▸ Exercise details: Show every line of the rows that contains the string "field".
────────────────
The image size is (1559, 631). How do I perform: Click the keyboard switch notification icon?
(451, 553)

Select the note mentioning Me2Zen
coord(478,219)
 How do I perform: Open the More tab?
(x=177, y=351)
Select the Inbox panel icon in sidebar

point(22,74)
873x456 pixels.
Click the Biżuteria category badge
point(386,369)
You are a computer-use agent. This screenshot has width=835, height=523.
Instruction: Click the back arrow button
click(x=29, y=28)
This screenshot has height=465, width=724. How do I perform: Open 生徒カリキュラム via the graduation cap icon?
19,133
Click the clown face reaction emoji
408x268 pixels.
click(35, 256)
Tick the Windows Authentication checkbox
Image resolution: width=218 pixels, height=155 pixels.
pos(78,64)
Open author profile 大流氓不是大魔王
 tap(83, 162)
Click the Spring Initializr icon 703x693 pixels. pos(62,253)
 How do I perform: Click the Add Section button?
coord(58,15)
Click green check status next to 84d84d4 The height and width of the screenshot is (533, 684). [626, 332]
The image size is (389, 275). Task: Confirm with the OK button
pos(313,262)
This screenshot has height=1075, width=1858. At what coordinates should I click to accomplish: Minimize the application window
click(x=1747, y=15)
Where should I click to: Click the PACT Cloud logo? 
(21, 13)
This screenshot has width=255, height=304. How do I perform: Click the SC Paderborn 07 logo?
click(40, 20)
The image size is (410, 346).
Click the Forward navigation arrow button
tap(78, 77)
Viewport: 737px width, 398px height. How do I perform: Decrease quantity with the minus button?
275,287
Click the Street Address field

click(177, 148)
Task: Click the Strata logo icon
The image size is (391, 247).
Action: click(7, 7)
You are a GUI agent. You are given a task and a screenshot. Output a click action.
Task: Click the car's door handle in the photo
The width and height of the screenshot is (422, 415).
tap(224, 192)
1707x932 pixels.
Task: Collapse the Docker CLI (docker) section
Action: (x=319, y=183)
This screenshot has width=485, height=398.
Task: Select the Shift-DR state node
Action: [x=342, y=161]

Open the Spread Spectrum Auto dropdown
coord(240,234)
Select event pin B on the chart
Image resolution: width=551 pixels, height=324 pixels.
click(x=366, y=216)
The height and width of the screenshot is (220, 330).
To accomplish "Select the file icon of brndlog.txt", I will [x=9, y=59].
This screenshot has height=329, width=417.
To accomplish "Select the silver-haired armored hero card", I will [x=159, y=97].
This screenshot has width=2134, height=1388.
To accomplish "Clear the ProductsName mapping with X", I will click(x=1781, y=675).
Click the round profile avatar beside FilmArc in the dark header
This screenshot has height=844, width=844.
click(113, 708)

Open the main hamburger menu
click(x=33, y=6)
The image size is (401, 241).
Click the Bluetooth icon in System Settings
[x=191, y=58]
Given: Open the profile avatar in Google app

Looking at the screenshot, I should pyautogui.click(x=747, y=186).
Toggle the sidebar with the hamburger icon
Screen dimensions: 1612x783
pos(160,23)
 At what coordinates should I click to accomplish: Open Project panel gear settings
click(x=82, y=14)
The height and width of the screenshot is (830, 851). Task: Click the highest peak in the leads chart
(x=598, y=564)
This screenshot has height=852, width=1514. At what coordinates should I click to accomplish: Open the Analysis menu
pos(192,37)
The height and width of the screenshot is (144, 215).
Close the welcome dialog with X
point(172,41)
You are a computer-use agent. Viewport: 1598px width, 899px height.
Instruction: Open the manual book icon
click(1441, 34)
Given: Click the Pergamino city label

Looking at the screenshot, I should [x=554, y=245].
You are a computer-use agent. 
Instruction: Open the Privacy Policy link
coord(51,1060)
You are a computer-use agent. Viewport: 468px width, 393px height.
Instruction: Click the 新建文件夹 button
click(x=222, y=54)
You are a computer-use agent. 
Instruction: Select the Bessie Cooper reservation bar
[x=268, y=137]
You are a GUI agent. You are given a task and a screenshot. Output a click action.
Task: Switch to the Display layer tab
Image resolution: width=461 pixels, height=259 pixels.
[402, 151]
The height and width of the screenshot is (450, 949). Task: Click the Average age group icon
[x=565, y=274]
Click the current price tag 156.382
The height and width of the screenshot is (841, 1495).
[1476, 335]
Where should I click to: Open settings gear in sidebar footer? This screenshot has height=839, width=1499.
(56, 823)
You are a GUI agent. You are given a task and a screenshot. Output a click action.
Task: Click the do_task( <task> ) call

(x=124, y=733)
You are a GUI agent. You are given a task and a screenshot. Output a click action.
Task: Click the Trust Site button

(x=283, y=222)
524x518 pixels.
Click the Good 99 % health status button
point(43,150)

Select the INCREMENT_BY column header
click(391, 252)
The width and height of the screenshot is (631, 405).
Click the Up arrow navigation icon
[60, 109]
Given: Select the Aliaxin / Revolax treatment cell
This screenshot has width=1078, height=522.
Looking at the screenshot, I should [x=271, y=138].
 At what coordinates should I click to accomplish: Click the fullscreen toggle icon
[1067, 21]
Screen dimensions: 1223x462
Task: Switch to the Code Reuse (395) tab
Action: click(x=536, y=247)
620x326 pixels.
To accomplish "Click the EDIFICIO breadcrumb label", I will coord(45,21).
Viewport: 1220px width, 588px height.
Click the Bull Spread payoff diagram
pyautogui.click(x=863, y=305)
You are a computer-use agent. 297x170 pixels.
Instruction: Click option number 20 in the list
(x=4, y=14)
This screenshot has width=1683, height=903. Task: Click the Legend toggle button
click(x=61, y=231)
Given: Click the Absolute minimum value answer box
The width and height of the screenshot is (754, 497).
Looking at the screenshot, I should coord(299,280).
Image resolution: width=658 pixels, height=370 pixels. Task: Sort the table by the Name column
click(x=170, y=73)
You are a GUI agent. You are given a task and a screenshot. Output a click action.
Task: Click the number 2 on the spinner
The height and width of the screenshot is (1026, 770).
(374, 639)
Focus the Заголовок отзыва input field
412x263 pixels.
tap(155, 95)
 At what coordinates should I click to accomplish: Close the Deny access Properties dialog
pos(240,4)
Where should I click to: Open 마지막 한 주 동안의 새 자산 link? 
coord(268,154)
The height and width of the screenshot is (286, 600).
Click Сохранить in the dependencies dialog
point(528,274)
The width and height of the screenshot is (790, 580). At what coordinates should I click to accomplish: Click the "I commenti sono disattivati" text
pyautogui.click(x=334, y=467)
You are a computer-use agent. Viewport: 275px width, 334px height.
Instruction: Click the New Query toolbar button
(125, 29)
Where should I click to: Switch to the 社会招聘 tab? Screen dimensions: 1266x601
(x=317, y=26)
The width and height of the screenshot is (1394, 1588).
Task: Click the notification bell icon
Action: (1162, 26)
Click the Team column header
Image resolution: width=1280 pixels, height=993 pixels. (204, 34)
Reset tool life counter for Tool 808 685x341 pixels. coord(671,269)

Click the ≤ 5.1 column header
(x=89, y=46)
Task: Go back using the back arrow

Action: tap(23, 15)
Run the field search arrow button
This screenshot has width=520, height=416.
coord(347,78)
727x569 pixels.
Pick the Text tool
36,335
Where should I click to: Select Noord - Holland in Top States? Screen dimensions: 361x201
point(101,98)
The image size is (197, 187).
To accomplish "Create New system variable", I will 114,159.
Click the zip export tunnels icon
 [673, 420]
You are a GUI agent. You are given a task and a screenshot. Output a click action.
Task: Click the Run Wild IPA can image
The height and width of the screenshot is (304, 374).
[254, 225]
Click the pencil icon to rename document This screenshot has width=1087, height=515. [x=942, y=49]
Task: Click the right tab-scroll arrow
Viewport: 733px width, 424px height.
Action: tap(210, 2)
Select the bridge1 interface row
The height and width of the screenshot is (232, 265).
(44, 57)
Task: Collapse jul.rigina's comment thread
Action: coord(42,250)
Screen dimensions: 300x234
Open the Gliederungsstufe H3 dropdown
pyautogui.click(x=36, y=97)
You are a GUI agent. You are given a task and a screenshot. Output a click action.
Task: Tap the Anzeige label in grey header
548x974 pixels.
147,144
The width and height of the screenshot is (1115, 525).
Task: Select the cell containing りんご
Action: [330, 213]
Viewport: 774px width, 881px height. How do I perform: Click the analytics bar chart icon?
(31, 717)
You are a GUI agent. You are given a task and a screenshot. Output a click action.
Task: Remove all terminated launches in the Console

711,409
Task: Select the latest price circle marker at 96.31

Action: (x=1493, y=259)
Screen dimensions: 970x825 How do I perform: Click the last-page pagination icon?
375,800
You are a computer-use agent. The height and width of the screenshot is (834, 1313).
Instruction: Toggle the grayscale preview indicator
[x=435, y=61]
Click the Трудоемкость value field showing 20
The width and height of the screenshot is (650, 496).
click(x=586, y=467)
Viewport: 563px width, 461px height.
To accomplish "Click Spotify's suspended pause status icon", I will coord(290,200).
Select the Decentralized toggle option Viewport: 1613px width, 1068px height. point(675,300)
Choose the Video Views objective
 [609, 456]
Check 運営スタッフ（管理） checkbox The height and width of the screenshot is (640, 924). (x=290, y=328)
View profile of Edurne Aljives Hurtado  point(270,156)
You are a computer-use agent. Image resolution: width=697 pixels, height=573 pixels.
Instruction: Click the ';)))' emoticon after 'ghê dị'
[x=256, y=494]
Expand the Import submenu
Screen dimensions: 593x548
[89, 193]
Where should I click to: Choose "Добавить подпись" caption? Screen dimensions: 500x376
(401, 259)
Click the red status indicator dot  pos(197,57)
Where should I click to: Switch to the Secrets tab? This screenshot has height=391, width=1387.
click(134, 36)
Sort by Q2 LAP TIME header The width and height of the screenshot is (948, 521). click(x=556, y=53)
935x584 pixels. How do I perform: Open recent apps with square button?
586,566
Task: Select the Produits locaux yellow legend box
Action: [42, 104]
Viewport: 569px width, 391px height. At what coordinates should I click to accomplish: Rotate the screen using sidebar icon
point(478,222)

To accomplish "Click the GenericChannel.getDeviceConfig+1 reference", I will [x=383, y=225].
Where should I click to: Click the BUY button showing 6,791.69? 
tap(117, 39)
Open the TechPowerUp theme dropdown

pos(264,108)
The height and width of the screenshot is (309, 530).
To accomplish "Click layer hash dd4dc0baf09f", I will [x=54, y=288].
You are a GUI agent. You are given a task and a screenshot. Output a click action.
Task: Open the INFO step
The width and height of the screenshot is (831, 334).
────────────────
▸ Problem solution:
Click the Street Address field
Focus the Заголовок отзыва input field
Run the field search arrow button
Click the Трудоемкость value field showing 20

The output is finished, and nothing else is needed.